● GOAL
Swap "icon" for "symbol" everywhere it occurs in the rows below, and reproduce them otherwise unchanged.

● DATA SUPPLIED
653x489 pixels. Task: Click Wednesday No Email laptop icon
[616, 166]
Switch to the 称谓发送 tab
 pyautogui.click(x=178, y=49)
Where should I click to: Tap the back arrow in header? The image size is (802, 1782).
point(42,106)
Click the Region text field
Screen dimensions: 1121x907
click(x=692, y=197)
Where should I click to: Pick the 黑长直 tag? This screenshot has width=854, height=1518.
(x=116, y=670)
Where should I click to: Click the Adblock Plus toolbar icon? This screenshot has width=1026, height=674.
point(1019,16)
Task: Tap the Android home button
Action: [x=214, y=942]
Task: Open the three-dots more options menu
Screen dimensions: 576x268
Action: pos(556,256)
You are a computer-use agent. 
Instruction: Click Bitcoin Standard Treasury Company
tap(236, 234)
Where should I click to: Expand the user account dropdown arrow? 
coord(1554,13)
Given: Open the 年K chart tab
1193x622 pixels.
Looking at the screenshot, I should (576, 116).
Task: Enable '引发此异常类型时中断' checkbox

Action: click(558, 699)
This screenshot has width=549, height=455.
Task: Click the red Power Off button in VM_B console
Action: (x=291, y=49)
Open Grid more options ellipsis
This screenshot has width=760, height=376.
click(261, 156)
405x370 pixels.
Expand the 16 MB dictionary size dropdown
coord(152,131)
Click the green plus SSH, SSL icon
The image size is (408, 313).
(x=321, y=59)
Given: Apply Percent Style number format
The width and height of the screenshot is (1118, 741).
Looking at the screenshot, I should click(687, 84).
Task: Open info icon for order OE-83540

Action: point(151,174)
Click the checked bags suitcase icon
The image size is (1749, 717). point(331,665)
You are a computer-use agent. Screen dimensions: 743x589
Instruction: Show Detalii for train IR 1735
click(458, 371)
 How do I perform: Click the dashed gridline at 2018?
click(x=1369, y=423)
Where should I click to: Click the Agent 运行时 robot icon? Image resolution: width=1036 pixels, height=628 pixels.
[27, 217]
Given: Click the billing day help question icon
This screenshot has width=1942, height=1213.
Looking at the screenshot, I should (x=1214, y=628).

● COMPLETED TASK
653x489 pixels. Task: Click Wednesday No Email laptop symbol
[616, 166]
Switch to the 称谓发送 tab
 pyautogui.click(x=178, y=49)
Where should I click to: Tap the back arrow in header? The image size is (802, 1782).
point(42,106)
Click the Region text field
Screen dimensions: 1121x907
click(x=692, y=197)
Where should I click to: Pick the 黑长直 tag? This screenshot has width=854, height=1518.
(x=116, y=670)
Where should I click to: Click the Adblock Plus toolbar symbol? This screenshot has width=1026, height=674.
point(1019,16)
Task: Tap the Android home button
Action: [x=214, y=942]
Task: Open the three-dots more options menu
Screen dimensions: 576x268
Action: pos(556,256)
You are a computer-use agent. 
Instruction: Click Bitcoin Standard Treasury Company
tap(236, 234)
Where should I click to: Expand the user account dropdown arrow? 
coord(1554,13)
Given: Open the 年K chart tab
1193x622 pixels.
Looking at the screenshot, I should (576, 116).
Task: Enable '引发此异常类型时中断' checkbox

Action: click(558, 699)
This screenshot has width=549, height=455.
Task: Click the red Power Off button in VM_B console
Action: (x=291, y=49)
Open Grid more options ellipsis
This screenshot has width=760, height=376.
click(261, 156)
405x370 pixels.
Expand the 16 MB dictionary size dropdown
coord(152,131)
Click the green plus SSH, SSL symbol
The image size is (408, 313).
(x=321, y=59)
Given: Apply Percent Style number format
The width and height of the screenshot is (1118, 741).
Looking at the screenshot, I should click(687, 84).
Task: Open info symbol for order OE-83540

Action: point(151,174)
Click the checked bags suitcase symbol
The image size is (1749, 717). point(331,665)
You are a computer-use agent. Screen dimensions: 743x589
Instruction: Show Detalii for train IR 1735
click(458, 371)
 How do I perform: Click the dashed gridline at 2018?
click(x=1369, y=423)
Where should I click to: Click the Agent 运行时 robot symbol? Image resolution: width=1036 pixels, height=628 pixels.
[27, 217]
Given: Click the billing day help question symbol
This screenshot has width=1942, height=1213.
Looking at the screenshot, I should (x=1214, y=628).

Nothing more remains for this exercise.